DATA:
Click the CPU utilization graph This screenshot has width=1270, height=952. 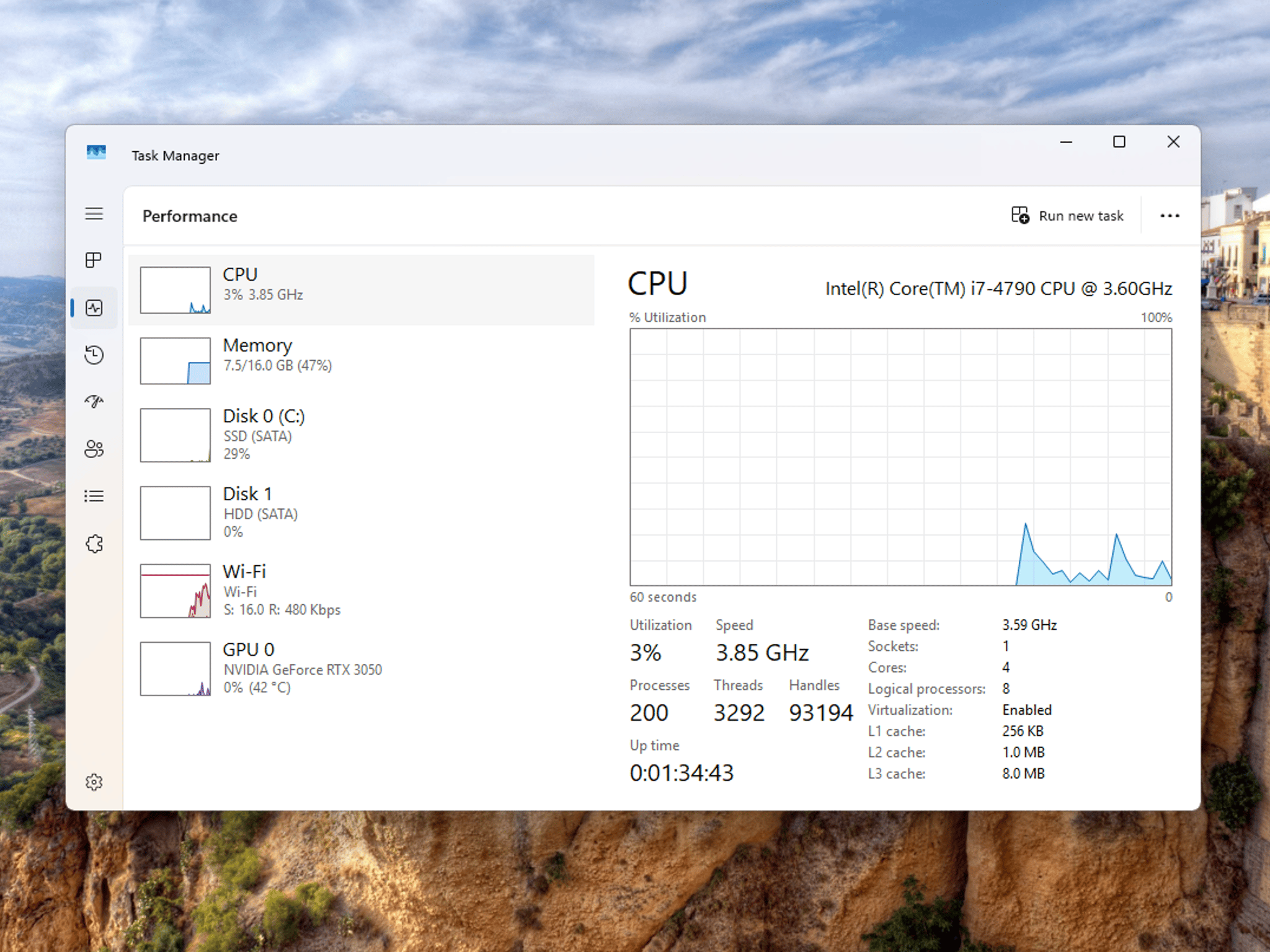[x=900, y=457]
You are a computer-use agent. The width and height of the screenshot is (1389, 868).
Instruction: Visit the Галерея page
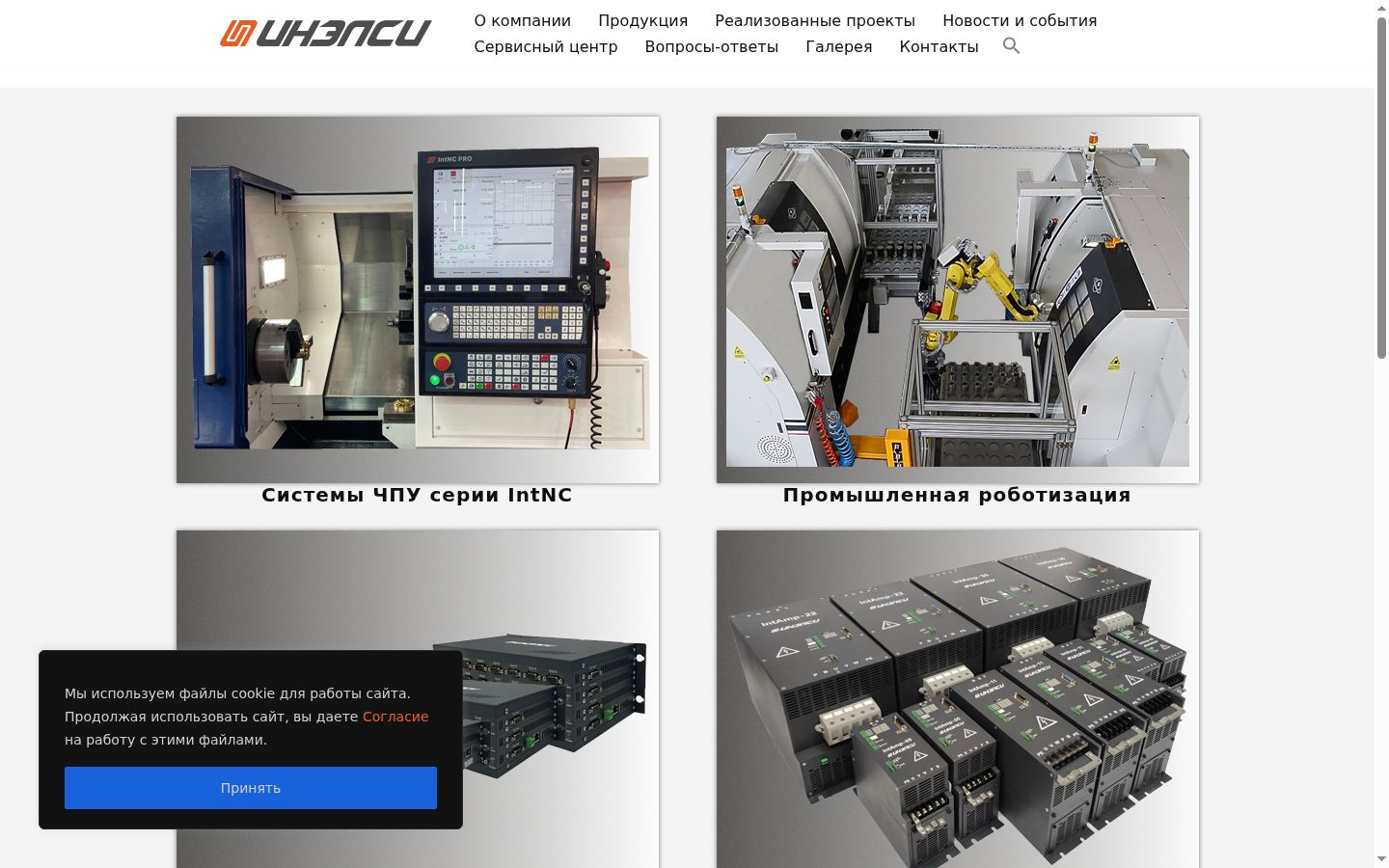pyautogui.click(x=839, y=46)
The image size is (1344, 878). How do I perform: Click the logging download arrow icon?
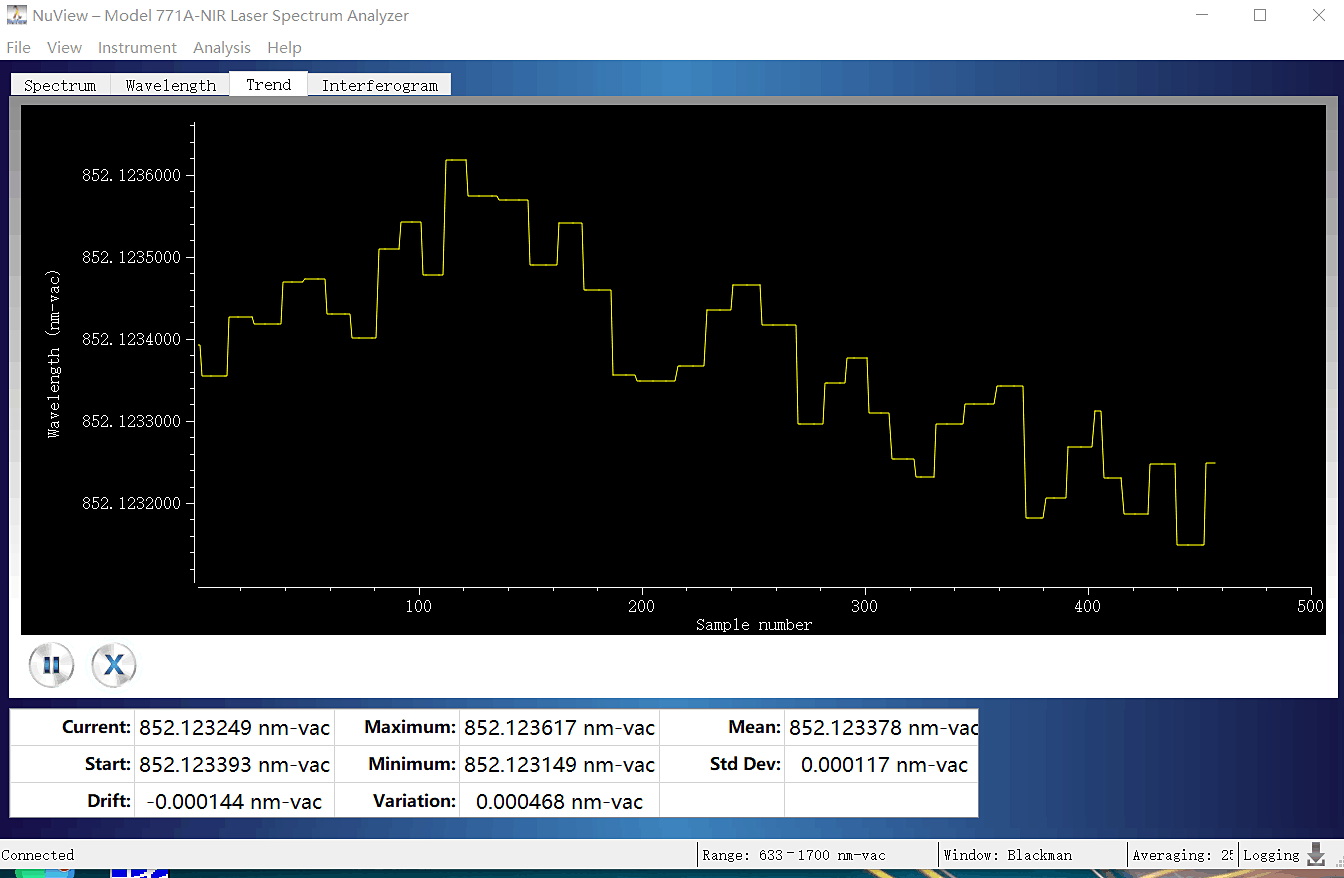pyautogui.click(x=1316, y=854)
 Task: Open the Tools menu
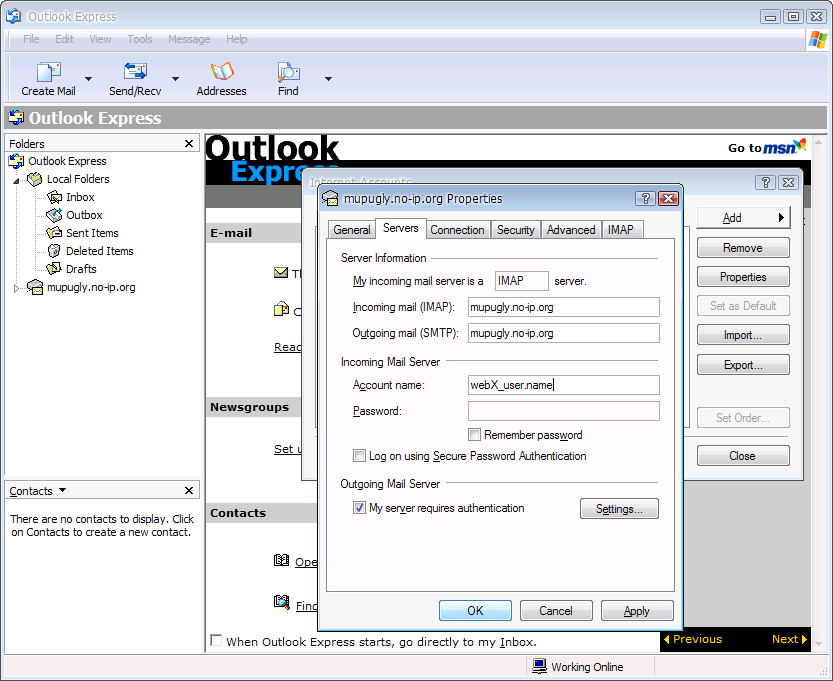click(140, 39)
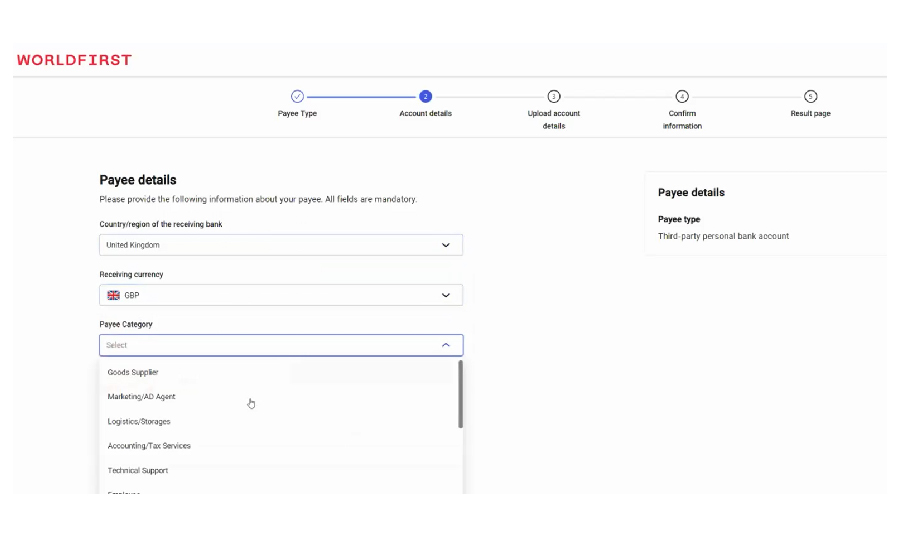Screen dimensions: 901x537
Task: Click the step 3 Upload account details circle
Action: [554, 96]
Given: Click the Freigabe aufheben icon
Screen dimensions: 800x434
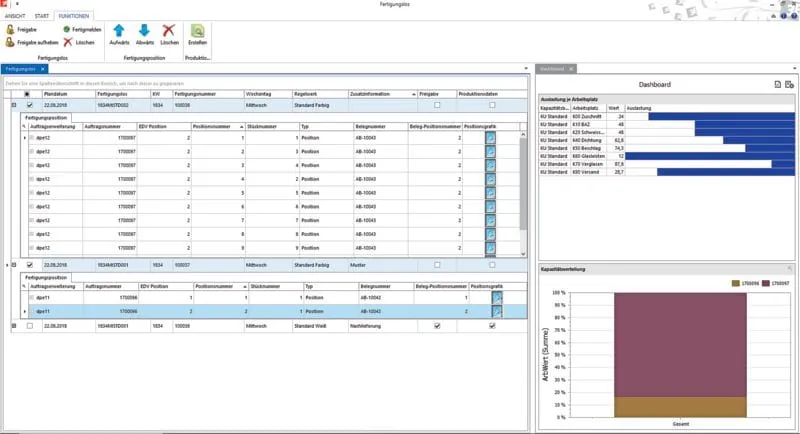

PROBLEM: The line containing "Task: Open the Tools menu" and every line after it, through the end of the data, are to be output exactly. Omit the pictures.

THE COMPLETED TASK:
 Task: Open the Tools menu
click(140, 39)
Screen dimensions: 901x537
Task: Click the step 3 Upload account details circle
Action: [554, 96]
Given: Click the Freigabe aufheben icon
Screen dimensions: 800x434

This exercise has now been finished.